The data below should be copied over with complete accuracy.

[Pixel coordinate grounding data]
----------------------------------------
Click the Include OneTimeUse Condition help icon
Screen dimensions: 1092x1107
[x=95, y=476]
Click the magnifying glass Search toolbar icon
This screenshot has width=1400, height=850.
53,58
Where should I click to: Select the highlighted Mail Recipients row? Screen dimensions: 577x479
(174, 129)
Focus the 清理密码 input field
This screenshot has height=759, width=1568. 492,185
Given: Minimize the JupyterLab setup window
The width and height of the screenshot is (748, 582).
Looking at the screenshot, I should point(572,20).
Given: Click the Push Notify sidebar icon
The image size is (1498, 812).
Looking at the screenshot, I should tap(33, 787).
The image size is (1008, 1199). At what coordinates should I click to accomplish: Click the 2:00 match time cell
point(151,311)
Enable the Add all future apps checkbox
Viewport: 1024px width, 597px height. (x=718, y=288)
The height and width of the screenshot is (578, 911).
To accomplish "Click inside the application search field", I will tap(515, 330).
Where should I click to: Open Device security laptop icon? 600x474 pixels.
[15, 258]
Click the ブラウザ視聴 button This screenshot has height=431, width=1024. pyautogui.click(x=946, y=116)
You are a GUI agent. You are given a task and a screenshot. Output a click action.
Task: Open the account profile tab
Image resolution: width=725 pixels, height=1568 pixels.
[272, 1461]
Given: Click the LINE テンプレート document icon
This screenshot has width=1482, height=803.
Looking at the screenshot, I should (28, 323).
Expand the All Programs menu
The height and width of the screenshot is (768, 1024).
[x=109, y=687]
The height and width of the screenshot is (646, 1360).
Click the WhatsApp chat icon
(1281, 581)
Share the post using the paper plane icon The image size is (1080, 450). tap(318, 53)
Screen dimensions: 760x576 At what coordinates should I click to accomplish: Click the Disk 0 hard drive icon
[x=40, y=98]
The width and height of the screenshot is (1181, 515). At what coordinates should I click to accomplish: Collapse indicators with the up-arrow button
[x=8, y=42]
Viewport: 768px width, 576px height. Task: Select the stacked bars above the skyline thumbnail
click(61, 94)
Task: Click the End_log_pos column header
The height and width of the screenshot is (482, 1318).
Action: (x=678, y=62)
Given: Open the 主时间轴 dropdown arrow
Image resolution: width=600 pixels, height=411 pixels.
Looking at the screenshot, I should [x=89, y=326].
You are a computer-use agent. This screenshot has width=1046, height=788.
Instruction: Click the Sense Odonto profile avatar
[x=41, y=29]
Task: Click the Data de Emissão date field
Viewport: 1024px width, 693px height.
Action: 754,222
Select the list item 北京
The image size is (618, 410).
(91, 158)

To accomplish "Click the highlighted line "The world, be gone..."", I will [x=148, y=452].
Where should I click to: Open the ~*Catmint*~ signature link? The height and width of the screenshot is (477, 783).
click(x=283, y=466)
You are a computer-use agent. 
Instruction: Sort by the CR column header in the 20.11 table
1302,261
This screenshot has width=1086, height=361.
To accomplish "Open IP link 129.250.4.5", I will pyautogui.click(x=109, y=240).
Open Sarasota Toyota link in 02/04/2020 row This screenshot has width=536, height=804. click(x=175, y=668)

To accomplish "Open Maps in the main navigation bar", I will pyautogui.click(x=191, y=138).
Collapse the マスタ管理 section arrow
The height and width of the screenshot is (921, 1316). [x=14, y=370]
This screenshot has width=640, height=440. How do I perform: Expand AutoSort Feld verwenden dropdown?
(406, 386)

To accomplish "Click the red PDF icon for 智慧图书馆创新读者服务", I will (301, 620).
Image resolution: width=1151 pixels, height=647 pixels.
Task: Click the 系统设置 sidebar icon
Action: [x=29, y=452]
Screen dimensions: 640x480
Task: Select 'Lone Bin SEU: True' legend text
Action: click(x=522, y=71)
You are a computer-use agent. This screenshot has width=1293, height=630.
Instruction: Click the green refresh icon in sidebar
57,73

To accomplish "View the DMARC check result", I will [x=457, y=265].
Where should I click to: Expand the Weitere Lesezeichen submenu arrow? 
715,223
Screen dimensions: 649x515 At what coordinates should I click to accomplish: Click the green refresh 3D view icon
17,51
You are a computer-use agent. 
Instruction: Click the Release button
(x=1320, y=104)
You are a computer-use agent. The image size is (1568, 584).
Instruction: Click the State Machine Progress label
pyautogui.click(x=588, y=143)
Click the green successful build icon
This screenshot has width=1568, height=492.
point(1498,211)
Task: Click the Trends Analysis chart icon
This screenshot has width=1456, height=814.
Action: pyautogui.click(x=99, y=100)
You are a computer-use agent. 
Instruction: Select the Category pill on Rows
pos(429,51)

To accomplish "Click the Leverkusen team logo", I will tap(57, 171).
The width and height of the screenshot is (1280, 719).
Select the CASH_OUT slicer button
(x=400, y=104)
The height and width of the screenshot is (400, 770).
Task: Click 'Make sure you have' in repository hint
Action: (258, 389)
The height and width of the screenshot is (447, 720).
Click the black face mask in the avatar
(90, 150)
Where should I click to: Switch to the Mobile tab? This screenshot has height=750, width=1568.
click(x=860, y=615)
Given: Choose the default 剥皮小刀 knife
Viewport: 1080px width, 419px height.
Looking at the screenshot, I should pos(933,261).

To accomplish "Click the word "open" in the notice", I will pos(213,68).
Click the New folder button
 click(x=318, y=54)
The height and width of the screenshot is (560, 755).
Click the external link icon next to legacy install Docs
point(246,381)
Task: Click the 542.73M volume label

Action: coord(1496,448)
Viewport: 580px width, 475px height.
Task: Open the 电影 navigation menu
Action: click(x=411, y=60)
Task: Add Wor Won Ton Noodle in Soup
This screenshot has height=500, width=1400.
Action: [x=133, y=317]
----------------------------------------
> **ANSWER TO THIS PROBLEM**:
Click the Include OneTimeUse Condition help icon
Screen dimensions: 1092x1107
[x=95, y=476]
Click the magnifying glass Search toolbar icon
This screenshot has width=1400, height=850.
53,58
Where should I click to: Select the highlighted Mail Recipients row? Screen dimensions: 577x479
(174, 129)
Focus the 清理密码 input field
This screenshot has height=759, width=1568. 492,185
Given: Minimize the JupyterLab setup window
The width and height of the screenshot is (748, 582).
Looking at the screenshot, I should point(572,20).
Given: Click the Push Notify sidebar icon
The image size is (1498, 812).
Looking at the screenshot, I should tap(33, 787).
The image size is (1008, 1199). At what coordinates should I click to accomplish: Click the 2:00 match time cell
point(151,311)
Enable the Add all future apps checkbox
Viewport: 1024px width, 597px height. (x=718, y=288)
The height and width of the screenshot is (578, 911).
To accomplish "Click inside the application search field", I will tap(515, 330).
Where should I click to: Open Device security laptop icon? 600x474 pixels.
[15, 258]
Click the ブラウザ視聴 button This screenshot has height=431, width=1024. pyautogui.click(x=946, y=116)
You are a GUI agent. You are given a task and a screenshot. Output a click action.
Task: Open the account profile tab
Image resolution: width=725 pixels, height=1568 pixels.
[272, 1461]
Given: Click the LINE テンプレート document icon
This screenshot has width=1482, height=803.
Looking at the screenshot, I should (28, 323).
Expand the All Programs menu
The height and width of the screenshot is (768, 1024).
[x=109, y=687]
The height and width of the screenshot is (646, 1360).
Click the WhatsApp chat icon
(1281, 581)
Share the post using the paper plane icon The image size is (1080, 450). tap(318, 53)
Screen dimensions: 760x576 At what coordinates should I click to accomplish: Click the Disk 0 hard drive icon
[x=40, y=98]
The width and height of the screenshot is (1181, 515). At what coordinates should I click to accomplish: Collapse indicators with the up-arrow button
[x=8, y=42]
Viewport: 768px width, 576px height. Task: Select the stacked bars above the skyline thumbnail
click(61, 94)
Task: Click the End_log_pos column header
The height and width of the screenshot is (482, 1318).
Action: (x=678, y=62)
Given: Open the 主时间轴 dropdown arrow
Image resolution: width=600 pixels, height=411 pixels.
Looking at the screenshot, I should [x=89, y=326].
You are a computer-use agent. This screenshot has width=1046, height=788.
Instruction: Click the Sense Odonto profile avatar
[x=41, y=29]
Task: Click the Data de Emissão date field
Viewport: 1024px width, 693px height.
Action: 754,222
Select the list item 北京
The image size is (618, 410).
(91, 158)

To accomplish "Click the highlighted line "The world, be gone..."", I will [x=148, y=452].
Where should I click to: Open the ~*Catmint*~ signature link? The height and width of the screenshot is (477, 783).
click(x=283, y=466)
You are a computer-use agent. 
Instruction: Sort by the CR column header in the 20.11 table
1302,261
This screenshot has width=1086, height=361.
To accomplish "Open IP link 129.250.4.5", I will pyautogui.click(x=109, y=240).
Open Sarasota Toyota link in 02/04/2020 row This screenshot has width=536, height=804. click(x=175, y=668)

To accomplish "Open Maps in the main navigation bar", I will pyautogui.click(x=191, y=138).
Collapse the マスタ管理 section arrow
The height and width of the screenshot is (921, 1316). [x=14, y=370]
This screenshot has width=640, height=440. How do I perform: Expand AutoSort Feld verwenden dropdown?
(406, 386)

To accomplish "Click the red PDF icon for 智慧图书馆创新读者服务", I will (301, 620).
Image resolution: width=1151 pixels, height=647 pixels.
Task: Click the 系统设置 sidebar icon
Action: [x=29, y=452]
Screen dimensions: 640x480
Task: Select 'Lone Bin SEU: True' legend text
Action: click(x=522, y=71)
You are a computer-use agent. This screenshot has width=1293, height=630.
Instruction: Click the green refresh icon in sidebar
57,73

To accomplish "View the DMARC check result", I will [x=457, y=265].
Where should I click to: Expand the Weitere Lesezeichen submenu arrow? 
715,223
Screen dimensions: 649x515 At what coordinates should I click to accomplish: Click the green refresh 3D view icon
17,51
You are a computer-use agent. 
Instruction: Click the Release button
(x=1320, y=104)
You are a computer-use agent. The image size is (1568, 584).
Instruction: Click the State Machine Progress label
pyautogui.click(x=588, y=143)
Click the green successful build icon
This screenshot has width=1568, height=492.
point(1498,211)
Task: Click the Trends Analysis chart icon
This screenshot has width=1456, height=814.
Action: pyautogui.click(x=99, y=100)
You are a computer-use agent. 
Instruction: Select the Category pill on Rows
pos(429,51)

To accomplish "Click the Leverkusen team logo", I will tap(57, 171).
The width and height of the screenshot is (1280, 719).
Select the CASH_OUT slicer button
(x=400, y=104)
The height and width of the screenshot is (400, 770).
Task: Click 'Make sure you have' in repository hint
Action: (258, 389)
The height and width of the screenshot is (447, 720).
Click the black face mask in the avatar
(90, 150)
Where should I click to: Switch to the Mobile tab? This screenshot has height=750, width=1568.
click(x=860, y=615)
Given: Choose the default 剥皮小刀 knife
Viewport: 1080px width, 419px height.
Looking at the screenshot, I should pos(933,261).

To accomplish "Click the word "open" in the notice", I will pos(213,68).
Click the New folder button
 click(x=318, y=54)
The height and width of the screenshot is (560, 755).
Click the external link icon next to legacy install Docs
point(246,381)
Task: Click the 542.73M volume label

Action: coord(1496,448)
Viewport: 580px width, 475px height.
Task: Open the 电影 navigation menu
Action: click(x=411, y=60)
Task: Add Wor Won Ton Noodle in Soup
This screenshot has height=500, width=1400.
Action: [x=133, y=317]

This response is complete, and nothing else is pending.